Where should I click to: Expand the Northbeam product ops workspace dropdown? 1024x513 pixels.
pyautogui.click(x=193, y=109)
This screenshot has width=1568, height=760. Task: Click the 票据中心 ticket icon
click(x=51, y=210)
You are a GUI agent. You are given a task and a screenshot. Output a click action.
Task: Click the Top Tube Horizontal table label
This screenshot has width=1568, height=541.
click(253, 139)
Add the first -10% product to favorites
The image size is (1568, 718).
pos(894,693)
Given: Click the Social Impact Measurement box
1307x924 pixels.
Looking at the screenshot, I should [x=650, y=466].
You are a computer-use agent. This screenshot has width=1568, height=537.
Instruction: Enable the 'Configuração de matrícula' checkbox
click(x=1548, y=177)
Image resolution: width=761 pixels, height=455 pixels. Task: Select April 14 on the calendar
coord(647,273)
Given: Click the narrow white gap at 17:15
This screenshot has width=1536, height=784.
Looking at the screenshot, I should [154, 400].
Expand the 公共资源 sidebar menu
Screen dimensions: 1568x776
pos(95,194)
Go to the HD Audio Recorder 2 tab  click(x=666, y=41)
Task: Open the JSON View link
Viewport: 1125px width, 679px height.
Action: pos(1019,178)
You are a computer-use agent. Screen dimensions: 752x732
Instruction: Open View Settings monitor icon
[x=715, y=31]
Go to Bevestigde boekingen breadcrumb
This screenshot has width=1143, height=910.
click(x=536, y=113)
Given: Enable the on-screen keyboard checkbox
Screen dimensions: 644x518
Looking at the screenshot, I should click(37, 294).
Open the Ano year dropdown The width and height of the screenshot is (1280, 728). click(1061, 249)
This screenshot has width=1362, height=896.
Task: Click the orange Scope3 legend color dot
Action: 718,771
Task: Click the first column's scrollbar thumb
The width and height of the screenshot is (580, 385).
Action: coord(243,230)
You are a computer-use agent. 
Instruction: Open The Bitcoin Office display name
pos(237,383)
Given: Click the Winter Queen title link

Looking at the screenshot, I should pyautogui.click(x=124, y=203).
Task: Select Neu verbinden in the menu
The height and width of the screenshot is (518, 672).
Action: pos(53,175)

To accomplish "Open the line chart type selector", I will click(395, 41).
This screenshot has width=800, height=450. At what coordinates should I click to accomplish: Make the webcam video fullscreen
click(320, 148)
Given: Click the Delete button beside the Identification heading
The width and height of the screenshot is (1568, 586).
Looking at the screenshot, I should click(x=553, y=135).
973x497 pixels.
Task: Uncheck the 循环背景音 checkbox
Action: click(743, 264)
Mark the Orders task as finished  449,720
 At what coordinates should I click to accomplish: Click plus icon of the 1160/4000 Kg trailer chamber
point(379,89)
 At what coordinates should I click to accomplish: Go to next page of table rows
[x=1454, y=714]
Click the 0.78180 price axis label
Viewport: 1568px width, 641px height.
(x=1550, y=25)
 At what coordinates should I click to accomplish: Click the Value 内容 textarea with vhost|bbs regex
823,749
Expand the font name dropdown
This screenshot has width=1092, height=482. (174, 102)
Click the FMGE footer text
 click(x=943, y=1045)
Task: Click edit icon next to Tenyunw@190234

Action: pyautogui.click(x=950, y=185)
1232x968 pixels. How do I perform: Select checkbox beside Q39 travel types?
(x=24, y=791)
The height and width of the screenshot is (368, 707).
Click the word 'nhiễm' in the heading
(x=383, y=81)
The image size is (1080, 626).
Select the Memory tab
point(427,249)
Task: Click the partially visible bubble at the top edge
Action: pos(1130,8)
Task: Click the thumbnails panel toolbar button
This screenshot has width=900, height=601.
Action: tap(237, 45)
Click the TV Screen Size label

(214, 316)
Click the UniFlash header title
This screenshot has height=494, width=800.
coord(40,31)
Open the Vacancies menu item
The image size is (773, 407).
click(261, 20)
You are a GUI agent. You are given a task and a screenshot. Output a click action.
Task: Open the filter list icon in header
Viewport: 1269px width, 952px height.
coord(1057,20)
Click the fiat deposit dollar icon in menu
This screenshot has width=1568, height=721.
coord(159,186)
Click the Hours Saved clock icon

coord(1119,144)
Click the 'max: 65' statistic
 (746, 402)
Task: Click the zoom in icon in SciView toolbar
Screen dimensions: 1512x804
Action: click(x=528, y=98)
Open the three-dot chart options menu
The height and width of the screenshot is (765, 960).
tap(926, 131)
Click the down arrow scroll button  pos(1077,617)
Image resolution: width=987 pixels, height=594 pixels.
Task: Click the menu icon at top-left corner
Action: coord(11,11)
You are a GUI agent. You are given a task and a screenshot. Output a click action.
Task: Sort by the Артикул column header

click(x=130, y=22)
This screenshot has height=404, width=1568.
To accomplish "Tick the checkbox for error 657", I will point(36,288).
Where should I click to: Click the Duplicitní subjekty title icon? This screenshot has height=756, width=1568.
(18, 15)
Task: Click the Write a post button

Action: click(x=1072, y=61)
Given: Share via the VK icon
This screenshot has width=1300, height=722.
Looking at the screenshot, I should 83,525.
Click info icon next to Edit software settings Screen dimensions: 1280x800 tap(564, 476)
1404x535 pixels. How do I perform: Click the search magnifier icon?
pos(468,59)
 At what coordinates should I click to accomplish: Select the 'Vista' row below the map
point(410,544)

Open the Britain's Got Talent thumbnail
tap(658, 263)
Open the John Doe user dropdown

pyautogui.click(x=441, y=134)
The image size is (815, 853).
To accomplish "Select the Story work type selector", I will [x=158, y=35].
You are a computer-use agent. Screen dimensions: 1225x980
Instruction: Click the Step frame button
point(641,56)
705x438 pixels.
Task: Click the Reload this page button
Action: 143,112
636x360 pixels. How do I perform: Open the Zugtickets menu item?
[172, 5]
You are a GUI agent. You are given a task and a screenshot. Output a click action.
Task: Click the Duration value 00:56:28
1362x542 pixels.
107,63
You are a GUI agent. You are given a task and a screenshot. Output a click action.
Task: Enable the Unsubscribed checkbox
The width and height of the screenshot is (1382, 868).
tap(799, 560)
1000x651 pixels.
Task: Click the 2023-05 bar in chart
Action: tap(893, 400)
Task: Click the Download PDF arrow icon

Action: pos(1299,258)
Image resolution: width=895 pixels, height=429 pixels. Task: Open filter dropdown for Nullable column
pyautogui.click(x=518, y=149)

THE PROBLEM →
From the entries above, give again exactly the lines running from the line with "Task: Click edit icon next to Tenyunw@190234" to the line with "Click the fiat deposit dollar icon in menu"; include both of those lines.

RESPONSE AREA →
Task: Click edit icon next to Tenyunw@190234

Action: pyautogui.click(x=950, y=185)
1232x968 pixels. How do I perform: Select checkbox beside Q39 travel types?
(x=24, y=791)
The height and width of the screenshot is (368, 707).
Click the word 'nhiễm' in the heading
(x=383, y=81)
The image size is (1080, 626).
Select the Memory tab
point(427,249)
Task: Click the partially visible bubble at the top edge
Action: pos(1130,8)
Task: Click the thumbnails panel toolbar button
This screenshot has width=900, height=601.
Action: tap(237, 45)
Click the TV Screen Size label

(214, 316)
Click the UniFlash header title
This screenshot has height=494, width=800.
coord(40,31)
Open the Vacancies menu item
The image size is (773, 407).
click(261, 20)
You are a GUI agent. You are given a task and a screenshot. Output a click action.
Task: Open the filter list icon in header
Viewport: 1269px width, 952px height.
coord(1057,20)
Click the fiat deposit dollar icon in menu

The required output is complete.